Hi Lathump. I am reminded of other discussions about medical ID’s–I hope you are wearing at least one piece of ID jewelry that says “Type 1”. With Medic Alert, they seem to allow you to print pretty much whatever you want, so maybe you could give some brief instructions. With your experience, I think you’ll do OK for yourself.

I do wear a necklace that says Type 1 Diabetes/Insulin Dependent. The only time I take it off is for my annual mammogram. I’m not sure it will provide me much protection in a nursing home…

I’m 43 and this is already a concern to me!
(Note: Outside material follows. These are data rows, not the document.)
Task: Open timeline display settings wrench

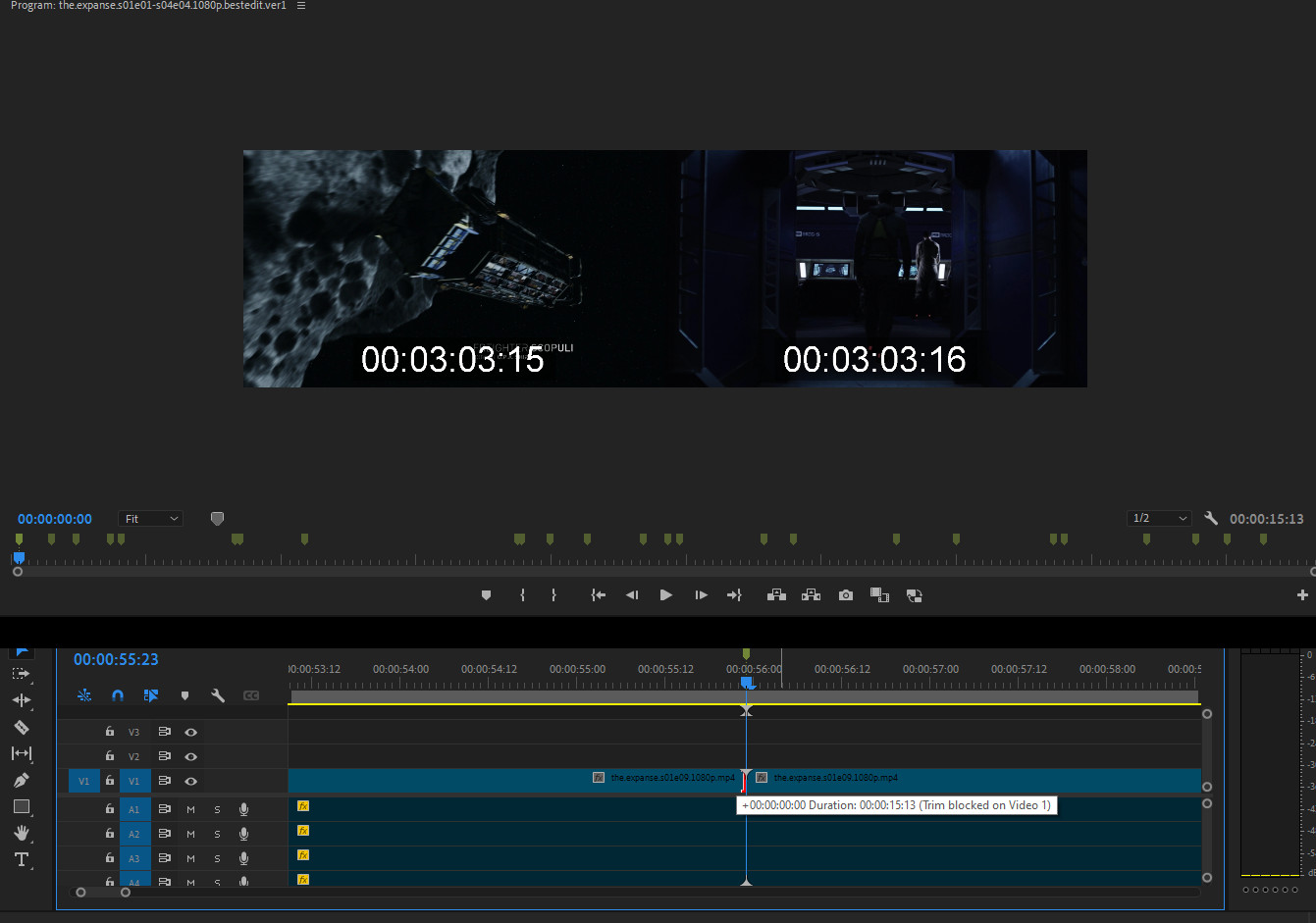Action: click(x=218, y=695)
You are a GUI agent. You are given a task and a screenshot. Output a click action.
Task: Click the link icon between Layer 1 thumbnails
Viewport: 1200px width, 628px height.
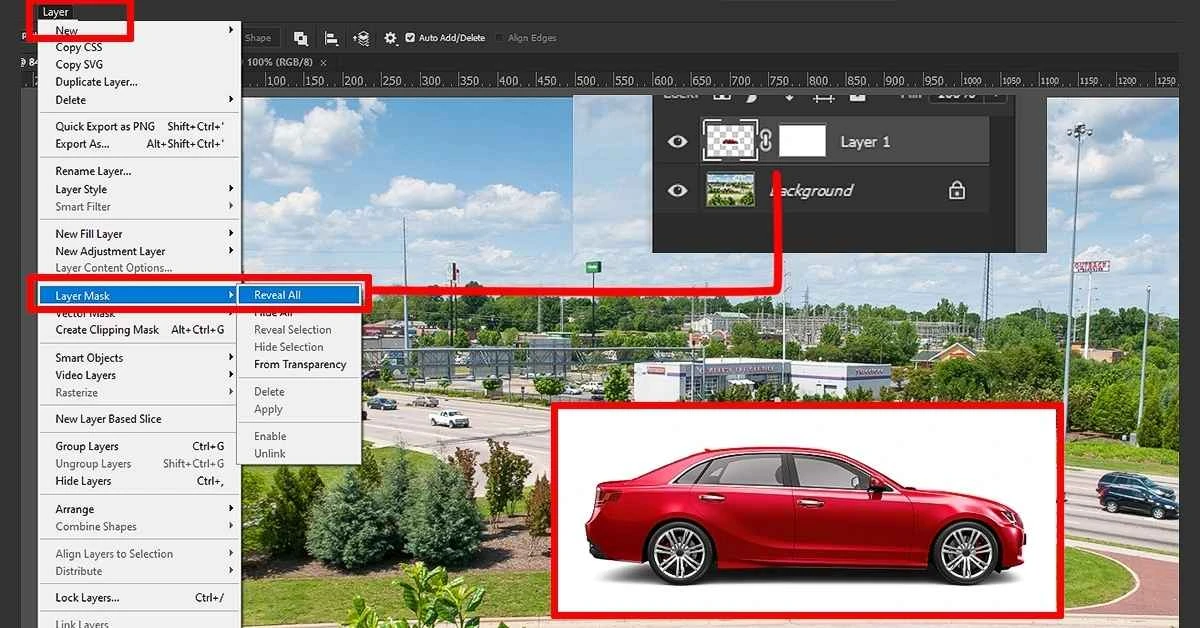coord(766,142)
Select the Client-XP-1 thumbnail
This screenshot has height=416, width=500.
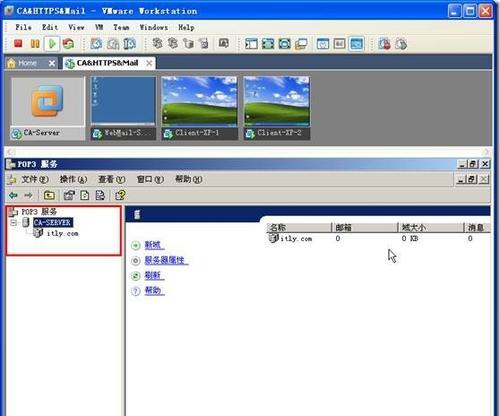[199, 107]
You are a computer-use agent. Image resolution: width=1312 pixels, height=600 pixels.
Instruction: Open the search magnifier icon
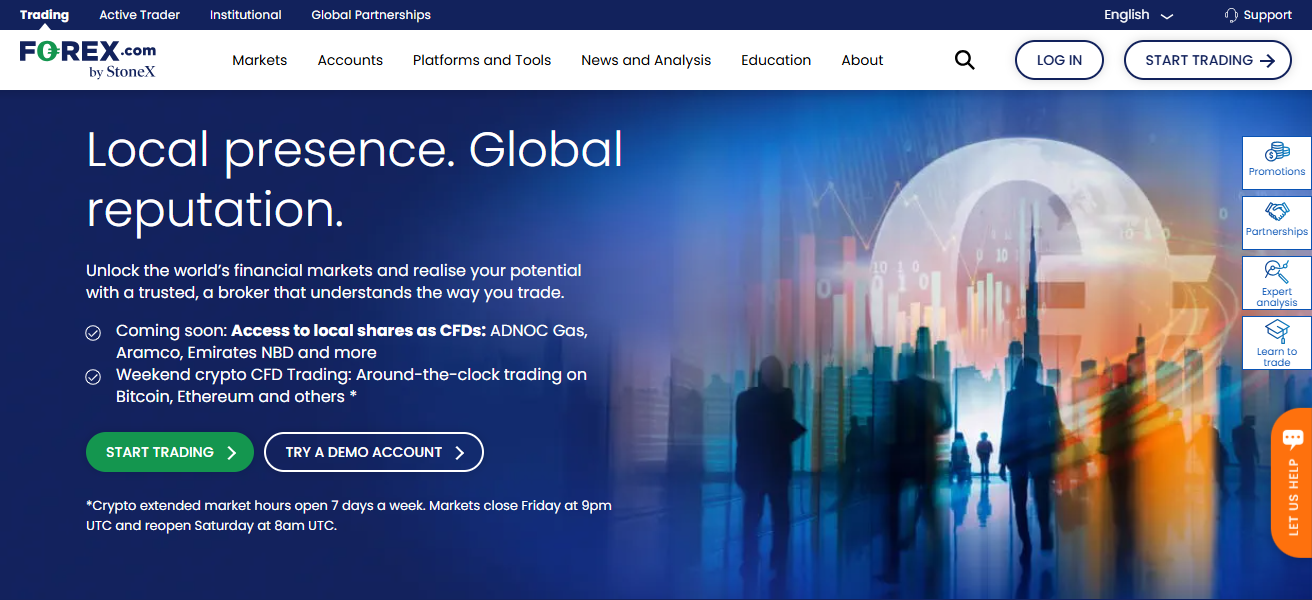tap(963, 60)
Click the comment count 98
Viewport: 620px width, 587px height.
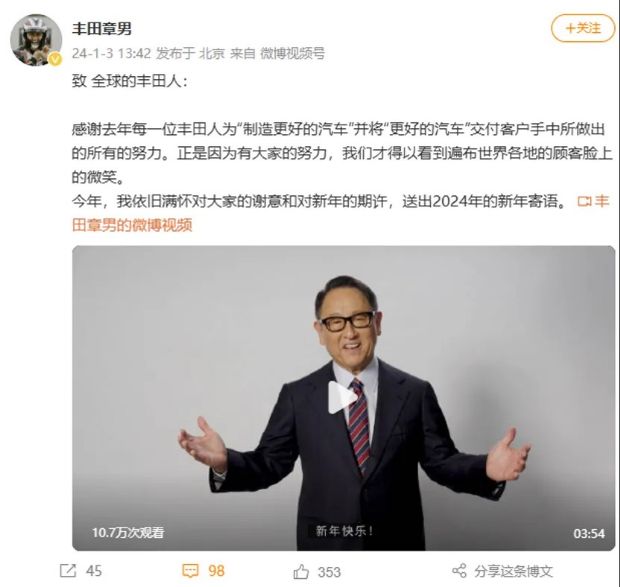pyautogui.click(x=216, y=571)
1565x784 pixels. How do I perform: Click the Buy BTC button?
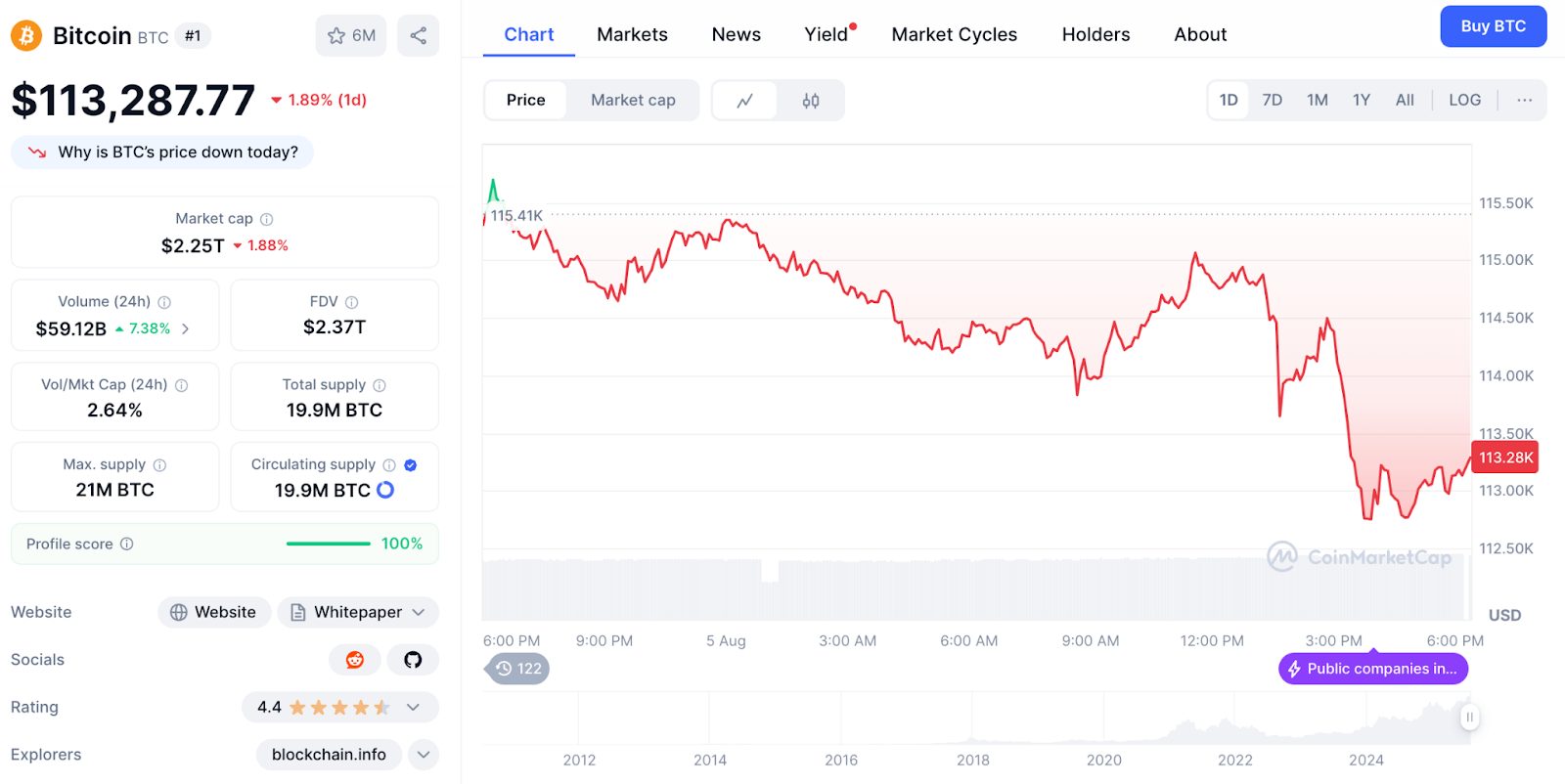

I am older than any of you, early 70s, and this is definitely a worry. I don’t have kids to take care of me and my best friend, who helps out, is exactly my age. My friend, however, is one of those who is freaked out by giving injections, etc.
I do think the idea one of you posted about putting more specifics on a diabetes ID is a good idea. For pumpers, I think it is especially important to put the I:BG ratio so they know not to over or under dose us. I think I will put a small card in my wallet with all that critical info on it. And hope that a medical person would look for it if I were alone and something happened. The textbook starting standard is 1 unit for 50 mg BG. Mine is 1 unit to 30 mg. Everyone’s is unique and needs to be communicated.
I even mentioned this to my endo when we were discussing me getting a cgm. He totally misunderstood the question so I did not pursue it. I wondered how long my memory for all the stuff you have to know to handle pumping and cgm would hold out. Heck, even now I occasionally forget to bolus before a meal.

Mmmm. Interesting point. My mother after 7 years does not know the difference between a low and a high - offering me sugar for a high and an insulin injection for a low! However much I try to hammer it home, she still does not get it! (She is 74, a technophobe, and despite having had a video recorder and player still does not have a clue how to work it - after 11 years!) And ask for her computer - do not ask!

I do not know! Perhaps it is something I should look in to! Having said that, I would not know what to do with a pump either! Mathematics is my downfall - I am numerically dyslexic!

I hope you are kidding Alan. :frowning:

That’s an awesome motto!!

I never thought about adding T1 to my medic alert necklace. Need a new one anyway…

I do keep a wallrt card, and the necklace points to it. The card states that I am T1, lists contacts, and medications. I also have a small cd with my medical records on it from my primary doc.

Even with all that, I wonder if anyone will even look.

OT but the pump does the math for you! I am the same way re not being fond of numbers!!